EXERCISE DESCRIPTION: Extend the interview about the film set in the Maastricht treaty room, picking up after its last line, before moving on to the entries.

SELECTED PASSAGE:
========================================================================
(2020) 20:00 mins
Selected by GAMeC, Bergamo, Italy
On February 7th 1992, the Treaty on European Union was signed in the Dutch city of Maastricht. Decades later, the representatives of the last three countries left in Europe meet again in the very same room where it was signed, this time to deliberate on the permanent shutdown of their Union. In what seems to be a looped therapy session, the three characters - helped by a British interpreter as a self-appointed analyst - try to deal with their feeling of loss. The conversation allows their political and personal bonds to be woven together metaphorically, compelling them to face their identity crisis and acknowledge what no longer is, what is left and what still can be of that Union.
Where are you from and how did you become interested in moving image work?
GS: I was born in Rome and I live between the Netherlands and Italy. I got into moving image from photography and the necessity of translating into sound, movement and storytelling possible narratives.
What inspired/influenced you to make the work?
GS: The need of allegorising major European issues into kinship metaphors put into word said by improbable politicians during a sort of collective therapy session
What are you working on at the moment?
========================================================================
RECORDED INFORMATION:
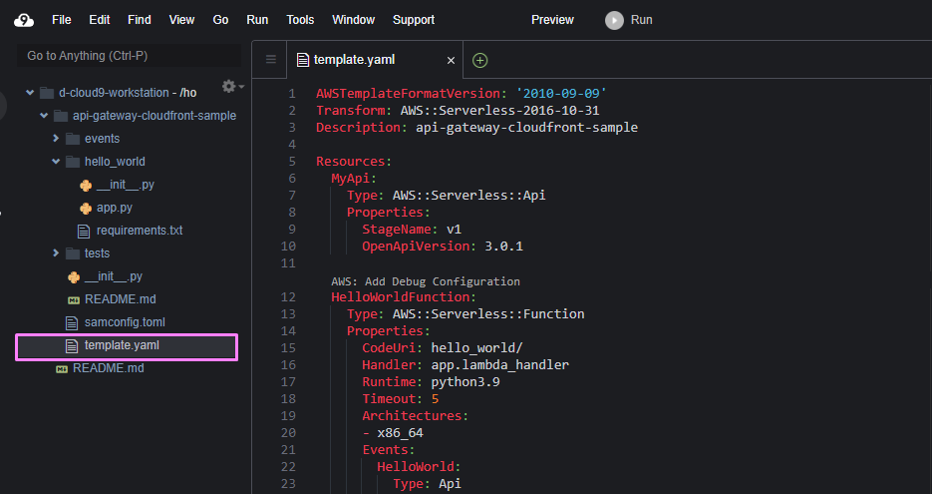Click the Go to Anything search field
Image resolution: width=932 pixels, height=494 pixels.
(130, 56)
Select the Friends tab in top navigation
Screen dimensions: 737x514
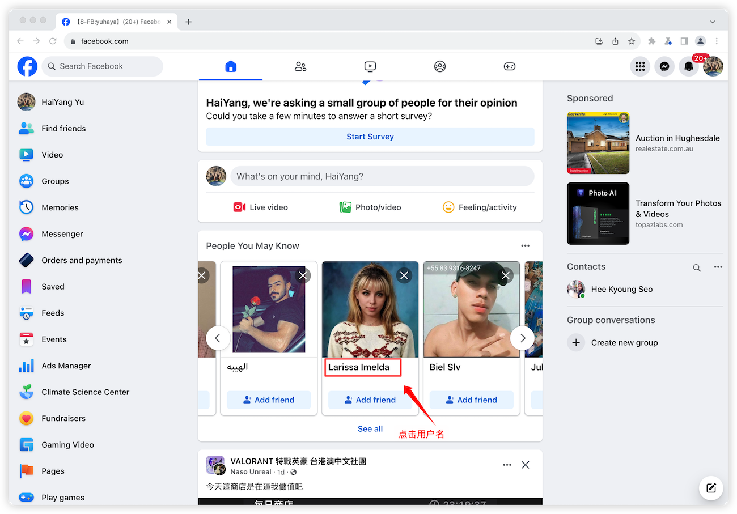[x=300, y=66]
========================================================================
WRITTEN REPLY:
GS: I am working on a monologue for a theatre play taken out of the film, this time the protagonist will be the feelings of the interpreter called to translate that day in which Europe ended.
Giulio Squillacciotti (Rome, Italy 1982) is an artist and film-maker, lives and works in Maastricht and Milan.
His work is oriented mainly on the invention and mutation of traditions by merging together fiction and historical facts. Using film, documentary, sound and scenography, Squillacciotti produces research-based investigations that revisits history, crafting new stories from subjective perspectives, religion and popular culture. He holds a BA in Medieval Art History and earned a MA in Visual Arts from The Architecture University of Venice. He was Residency Fellow at the Jan Van Eyck Academie in the Netherlands.